-------- Source text --------

Mercado Abierto Electrónico (MAE) is an electronic securities and foreign-currency trading market in Argentina. It is based on a modular electronic platform running on specific IT supports, where both government and private fixed-income securities, foreign currencies and swaps are transacted, as well as currency and interest rate futures. In addition, this technological support is used to trade bills of exchange and bonds issued by Banco Central de la República Argentina (BCRA) and for the initial public offering of bonds issued by the National State.

==History==
Mercado Abierto de Títulos Valores (Open Securities Market) was founded in 1970 after the enactment of Law 17,811, and it began operations at mid-decade. In 1980, its operations expanded remarkably, reaching a broker count in excess of 450. MAE was founded in 1988. International agreements date back to 1999, when the Uruguayan Electronic Stock Exchange (BEVSA) gained access to the use of Sistema de Operaciones Electrónicas (SIOPEL) under an agreement that allowed, among other things, the technological complementation and joint operation of the software for electronic trading.

-------- Listed records --------

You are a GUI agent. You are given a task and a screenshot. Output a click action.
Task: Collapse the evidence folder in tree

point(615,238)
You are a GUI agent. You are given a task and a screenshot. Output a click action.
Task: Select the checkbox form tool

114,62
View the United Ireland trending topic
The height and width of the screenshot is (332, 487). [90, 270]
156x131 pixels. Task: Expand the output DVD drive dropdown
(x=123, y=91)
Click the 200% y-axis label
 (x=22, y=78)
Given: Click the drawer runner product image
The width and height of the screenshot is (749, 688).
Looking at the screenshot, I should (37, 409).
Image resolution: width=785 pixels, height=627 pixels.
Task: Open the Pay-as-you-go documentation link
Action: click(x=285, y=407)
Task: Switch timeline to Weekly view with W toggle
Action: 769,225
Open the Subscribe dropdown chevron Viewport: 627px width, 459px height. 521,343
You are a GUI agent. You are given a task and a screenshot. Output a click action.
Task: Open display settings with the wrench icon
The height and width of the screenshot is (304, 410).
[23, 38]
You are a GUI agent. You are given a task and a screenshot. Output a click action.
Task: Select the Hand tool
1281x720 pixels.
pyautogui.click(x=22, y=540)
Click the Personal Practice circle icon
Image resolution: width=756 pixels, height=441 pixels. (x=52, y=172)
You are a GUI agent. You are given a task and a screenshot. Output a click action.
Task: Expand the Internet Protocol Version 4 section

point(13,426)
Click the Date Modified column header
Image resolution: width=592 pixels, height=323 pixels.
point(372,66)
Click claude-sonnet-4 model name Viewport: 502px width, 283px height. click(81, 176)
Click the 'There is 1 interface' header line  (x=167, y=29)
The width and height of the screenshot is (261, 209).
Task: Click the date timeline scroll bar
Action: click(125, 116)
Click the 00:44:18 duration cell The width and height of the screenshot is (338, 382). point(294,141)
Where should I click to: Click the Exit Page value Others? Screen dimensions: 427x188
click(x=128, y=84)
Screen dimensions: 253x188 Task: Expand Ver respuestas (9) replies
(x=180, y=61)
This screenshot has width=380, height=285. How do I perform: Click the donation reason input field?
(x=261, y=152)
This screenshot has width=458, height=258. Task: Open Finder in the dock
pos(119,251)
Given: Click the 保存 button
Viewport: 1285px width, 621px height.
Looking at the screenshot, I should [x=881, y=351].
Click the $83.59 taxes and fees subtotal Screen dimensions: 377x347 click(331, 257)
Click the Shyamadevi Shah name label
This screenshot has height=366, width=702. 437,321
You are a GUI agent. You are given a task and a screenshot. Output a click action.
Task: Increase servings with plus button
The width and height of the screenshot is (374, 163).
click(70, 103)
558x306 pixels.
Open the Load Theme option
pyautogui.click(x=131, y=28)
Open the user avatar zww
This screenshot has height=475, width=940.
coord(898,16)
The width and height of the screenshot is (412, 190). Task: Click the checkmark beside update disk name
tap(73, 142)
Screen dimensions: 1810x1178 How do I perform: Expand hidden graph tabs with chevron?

--------

Required actions:
1 – From the records, return verbatim every line from the one containing "Given: Click the 保存 button" through the one containing "Click the $83.59", both included.
2 – Continue the passage on the Argentine electronic securities market Mercado Abierto Electrónico, starting after its final sentence.

Responses to the tasks:
1 –
Given: Click the 保存 button
Viewport: 1285px width, 621px height.
Looking at the screenshot, I should [x=881, y=351].
Click the $83.59 taxes and fees subtotal Screen dimensions: 377x347 click(331, 257)

2 –
In 2000, an important agreement was signed with the Sao Paulo Stock Exchange BOVESPA and a license to use this system was granted. Two years later, three organizations – MAE, the Chilean Electronic Stock Exchange (BEC) and BEVSA – signed a Master Agreement for the Information and Transaction Interconnection of their respective markets. The interconnection of the Chilean, Argentinean and Uruguayan electronic markets has always been a goal, since these markets have transactional systems that operate over an open platform that lets them connect their systems and servers with other markets, regardless of the distance between them and the technology used.

In January 2004, MAE signed a technological cooperation agreement with Mercado de Valores del Litoral (MVL), one of the most important markets of the interior of the country. Under this agreement, the SIOPEL trading platform was installed for all of its members, representing an important regional integration. In 2005, MAE executed an agreement with the Colombian Stock Exchange (BVC) and the Bank of the Republic (Colombia) (BRC), under which the SIOPEL platform was used in the floating and fixed income markets from the beginning of 2006 in Colombia. That same year, the Buenos Aires Forward Market – Mercado a Término de Buenos Aires – signed an agreement with MAE to receive hosting to use SIOPEL for its futures and options transactions beginning in April 2007.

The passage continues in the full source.